Lydia Davis, Essays Two: On Proust, Translation, Foreign Languages, and the City of Arles. Londen: Penguin Books, 2021. ISBN 9780241554654
Valt er plezier te beleven aan vertalen? Jazeker, aldus Lydia Davis in het eerste essay van haar bundel Essays Two. Het verscheen oorspronkelijk in een tijdschrift als ‘Eleven Pleasures of Translating’, een paar jaar later als ‘Seventeen Pleasures of Translating’ en staat nu in de bundel als ‘Twenty-One Pleasures of Translation (and a Silver Lining)’. Het stuk is typerend voor Davis, die bekend is als schrijver van (zeer) korte verhalen maar ook als vertaler van bijvoorbeeld Proust en Flaubert in het Engels. Veel van de vertaalgenoegens die Davis beschrijft, houden dan ook verband met haar dubbelrol als schrijver-vertaler. Als vertaler heeft ze het plezier van het werken met alles wat taal te bieden heeft (beeld, klank, ritme) zonder de twijfel en spanning van het creëren van een eigen literair werk. Daarom lukt vertalen, anders dan schrijven, ook als ze moe of slechtgehumeurd is – en met wat geluk knapt haar humeur er ook nog van op. Vertalen kan ook een vruchtbare tegenreactie oproepen: Davis vertelt dat ze sommige van haar allerkortste verhalen schreef in de tijd dat ze het vuistdikke Du côté de chez Swann vertaalde.

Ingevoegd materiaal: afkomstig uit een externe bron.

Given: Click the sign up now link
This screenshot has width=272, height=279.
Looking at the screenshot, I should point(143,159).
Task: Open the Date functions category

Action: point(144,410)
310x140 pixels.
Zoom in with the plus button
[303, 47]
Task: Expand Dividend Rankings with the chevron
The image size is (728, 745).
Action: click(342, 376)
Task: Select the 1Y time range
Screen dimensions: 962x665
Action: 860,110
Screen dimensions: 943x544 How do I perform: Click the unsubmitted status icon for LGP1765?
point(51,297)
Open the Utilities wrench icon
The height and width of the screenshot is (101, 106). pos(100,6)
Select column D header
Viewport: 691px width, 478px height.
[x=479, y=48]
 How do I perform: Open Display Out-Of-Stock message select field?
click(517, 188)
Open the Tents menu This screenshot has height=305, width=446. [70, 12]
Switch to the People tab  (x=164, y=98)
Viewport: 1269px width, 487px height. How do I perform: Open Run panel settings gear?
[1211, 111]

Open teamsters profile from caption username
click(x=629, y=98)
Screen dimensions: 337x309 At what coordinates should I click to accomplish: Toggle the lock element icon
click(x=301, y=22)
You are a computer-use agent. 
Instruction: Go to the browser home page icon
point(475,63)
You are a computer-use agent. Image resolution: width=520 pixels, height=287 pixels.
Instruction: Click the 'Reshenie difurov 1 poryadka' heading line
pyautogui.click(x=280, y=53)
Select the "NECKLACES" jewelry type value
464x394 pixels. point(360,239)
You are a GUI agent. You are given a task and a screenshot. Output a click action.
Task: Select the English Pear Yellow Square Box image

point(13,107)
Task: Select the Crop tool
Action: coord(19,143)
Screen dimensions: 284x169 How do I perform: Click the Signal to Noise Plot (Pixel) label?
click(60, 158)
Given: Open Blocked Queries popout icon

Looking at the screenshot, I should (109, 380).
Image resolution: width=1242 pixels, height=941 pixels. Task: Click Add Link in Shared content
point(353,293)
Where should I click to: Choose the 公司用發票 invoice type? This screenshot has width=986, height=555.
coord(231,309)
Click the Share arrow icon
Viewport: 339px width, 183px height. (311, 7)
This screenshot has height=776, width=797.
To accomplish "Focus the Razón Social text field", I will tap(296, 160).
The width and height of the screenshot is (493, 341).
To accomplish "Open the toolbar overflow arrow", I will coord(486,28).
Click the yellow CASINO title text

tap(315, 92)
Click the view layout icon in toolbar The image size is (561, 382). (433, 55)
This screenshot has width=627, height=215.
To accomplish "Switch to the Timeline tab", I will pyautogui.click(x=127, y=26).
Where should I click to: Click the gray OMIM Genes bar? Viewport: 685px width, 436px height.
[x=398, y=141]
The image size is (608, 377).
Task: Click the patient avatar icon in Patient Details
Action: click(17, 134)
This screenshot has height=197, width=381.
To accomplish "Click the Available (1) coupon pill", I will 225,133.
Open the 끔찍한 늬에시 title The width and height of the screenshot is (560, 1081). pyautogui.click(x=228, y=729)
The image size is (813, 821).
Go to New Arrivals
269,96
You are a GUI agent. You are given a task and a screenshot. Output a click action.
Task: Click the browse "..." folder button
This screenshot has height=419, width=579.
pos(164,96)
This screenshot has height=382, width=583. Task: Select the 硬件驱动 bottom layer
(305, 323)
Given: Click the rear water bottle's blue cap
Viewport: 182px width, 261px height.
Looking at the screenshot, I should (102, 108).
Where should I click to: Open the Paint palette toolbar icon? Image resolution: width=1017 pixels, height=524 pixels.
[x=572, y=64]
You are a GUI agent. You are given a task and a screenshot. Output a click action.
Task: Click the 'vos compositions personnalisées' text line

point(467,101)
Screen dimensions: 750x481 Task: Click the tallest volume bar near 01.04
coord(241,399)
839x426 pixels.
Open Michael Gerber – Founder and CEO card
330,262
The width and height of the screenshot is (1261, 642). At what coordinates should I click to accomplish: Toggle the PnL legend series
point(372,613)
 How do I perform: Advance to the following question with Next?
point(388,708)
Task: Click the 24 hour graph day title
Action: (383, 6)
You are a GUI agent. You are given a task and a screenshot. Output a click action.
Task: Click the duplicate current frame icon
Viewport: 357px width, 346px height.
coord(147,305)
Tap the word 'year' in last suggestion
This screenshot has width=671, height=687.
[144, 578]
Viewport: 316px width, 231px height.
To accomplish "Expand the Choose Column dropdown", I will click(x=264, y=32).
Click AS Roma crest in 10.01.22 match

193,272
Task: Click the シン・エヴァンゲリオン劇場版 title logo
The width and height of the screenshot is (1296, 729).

De essays in Essays Two zijn geschreven in de afgelopen twintig jaar en gaan vrijwel allemaal over vertalen of het leren van vreemde talen. Davis heeft een decennialange ervaring als vertaler uit het Frans, en het is boeiend om als lezer over haar schouder te mogen meekijken. Davis omschrijft haar werkwijze als een vorm van zichzelf bewust onwetend houden. Bij het vertalen van Du côté de chez Swann koos ze ervoor om het boek (dat ze alleen gedeeltelijk had gelezen, lang geleden) niet van tevoren door te lezen. Zo werd ze tijdens het vertalen steeds verrast, waardoor het een levendig proces bleef. Ook besloot ze om tijdens het werken aan de eerste versie van haar vertaling nog geen secundaire literatuur over Proust of eerdere vertalingen erbij te pakken. Dat deed ze in een later stadium wel, maar ze wilde dat haar eerste versie primair haar eigen interpretatie van de tekst weergaf, zodat ze misschien dingen kon zien die eerdere vertalers niet hadden opgemerkt. Dat bleek ook het geval: haar versie week uiteindelijk sterk af van de gezaghebbende maar nogal bloemrijke eerdere vertaling door Scott Moncrieff. Deze voorganger ziet ze als een groot stilist – alleen lijkt zijn stijl volgens haar helaas totaal niet op die van Proust. Prousts stijl omschrijft ze, wellicht verrassend, als precies en betrekkelijk onopgesmukt.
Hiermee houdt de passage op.